In order to achieve these results, we introduce and study a new kind of binary linear codes. We call them k-server PIR codes, although they could be also called "availability codes". We then show how such codes can be constructed from Steiner systems, from one-step majority-logic decodable codes, from constant-weight codes, and from certain locally recoverable codes. We also establish several bounds on the parameters of k-server PIR codes, and tabulate the results for all s \le 32 and k \le 16.
His research interests include error-correcting codes, algebraic and iterative decoding algorithms, lattices and sphere packings, coding for digital media, cryptography and computational complexity theory, and fun math problems.

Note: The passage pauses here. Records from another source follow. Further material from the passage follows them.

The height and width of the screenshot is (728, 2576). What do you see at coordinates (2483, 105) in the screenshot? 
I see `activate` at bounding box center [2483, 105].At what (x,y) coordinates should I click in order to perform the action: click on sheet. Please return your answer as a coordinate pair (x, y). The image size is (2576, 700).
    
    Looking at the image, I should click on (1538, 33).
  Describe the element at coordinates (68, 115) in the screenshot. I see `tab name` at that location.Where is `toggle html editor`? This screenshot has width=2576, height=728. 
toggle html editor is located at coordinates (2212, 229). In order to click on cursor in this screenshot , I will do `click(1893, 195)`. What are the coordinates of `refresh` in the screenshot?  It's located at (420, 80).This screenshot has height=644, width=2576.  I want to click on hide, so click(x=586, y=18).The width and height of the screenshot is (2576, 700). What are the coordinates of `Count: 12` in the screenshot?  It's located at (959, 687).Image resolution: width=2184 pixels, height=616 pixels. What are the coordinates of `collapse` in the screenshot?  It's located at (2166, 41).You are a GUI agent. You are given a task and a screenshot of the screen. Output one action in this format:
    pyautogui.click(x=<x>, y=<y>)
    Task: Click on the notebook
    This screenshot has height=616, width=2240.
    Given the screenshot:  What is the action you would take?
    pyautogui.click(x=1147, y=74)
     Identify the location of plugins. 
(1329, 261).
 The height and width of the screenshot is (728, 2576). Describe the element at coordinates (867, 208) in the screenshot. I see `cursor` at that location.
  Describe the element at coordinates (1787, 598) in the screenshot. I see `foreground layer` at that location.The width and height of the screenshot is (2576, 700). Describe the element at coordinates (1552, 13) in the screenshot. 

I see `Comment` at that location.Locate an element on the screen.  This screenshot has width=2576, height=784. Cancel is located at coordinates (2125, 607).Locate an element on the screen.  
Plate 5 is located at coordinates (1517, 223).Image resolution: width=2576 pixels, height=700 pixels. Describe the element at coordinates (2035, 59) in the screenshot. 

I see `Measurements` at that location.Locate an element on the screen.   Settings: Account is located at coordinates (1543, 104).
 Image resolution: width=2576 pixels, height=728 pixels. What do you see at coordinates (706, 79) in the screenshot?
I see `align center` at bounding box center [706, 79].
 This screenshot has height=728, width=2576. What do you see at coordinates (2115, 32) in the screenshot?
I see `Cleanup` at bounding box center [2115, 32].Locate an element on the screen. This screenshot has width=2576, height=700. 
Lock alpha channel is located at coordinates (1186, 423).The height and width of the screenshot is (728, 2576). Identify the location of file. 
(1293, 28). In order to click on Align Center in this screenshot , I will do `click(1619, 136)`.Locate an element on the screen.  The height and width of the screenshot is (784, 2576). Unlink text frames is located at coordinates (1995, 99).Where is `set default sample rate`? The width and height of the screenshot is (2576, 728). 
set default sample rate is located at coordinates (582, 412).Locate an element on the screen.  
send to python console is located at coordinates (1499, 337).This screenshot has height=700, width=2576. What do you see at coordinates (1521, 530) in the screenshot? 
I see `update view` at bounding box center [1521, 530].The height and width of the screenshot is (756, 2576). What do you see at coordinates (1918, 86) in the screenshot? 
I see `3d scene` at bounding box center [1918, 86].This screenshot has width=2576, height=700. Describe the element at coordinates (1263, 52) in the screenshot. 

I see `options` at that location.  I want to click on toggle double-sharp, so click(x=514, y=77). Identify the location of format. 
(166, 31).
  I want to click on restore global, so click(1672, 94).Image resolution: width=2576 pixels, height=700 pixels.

He received an IBM Invention Achievement Award in 1993, and NSF Research Initiation and CAREER awards in 1994 and 1995. In 1996, he was appointed Fellow in the Center for Advanced Study at the University of Illinois, and received the Xerox Award for faculty research. In the same year, he became a Fellow of the Packard Foundation. He received the IEEE Information Theory Society Paper Award (jointly with Ralf Koetter) for the year 2004. In 2005, he received the Fulbright Senior Scholar Fellowship, and the Best Paper Award at the IEEE Symposium on Foundations of Computer Science (FOCS). During 1995–1998, he was an Associate Editor for Coding Theory and during 1998–2001, he was the Editor-in-Chief of the IEEE Transactions on Information Theory. From 2003 to 2009, he was an Editor for the SIAM Journal on Discrete Mathematics. He is currently serving on the Executive Editorial Board for the IEEE Transactions on Information Theory. He has been a member of the Board of Governors of the IEEE Information Theory Society during 1998-2006, and again starting in 2011.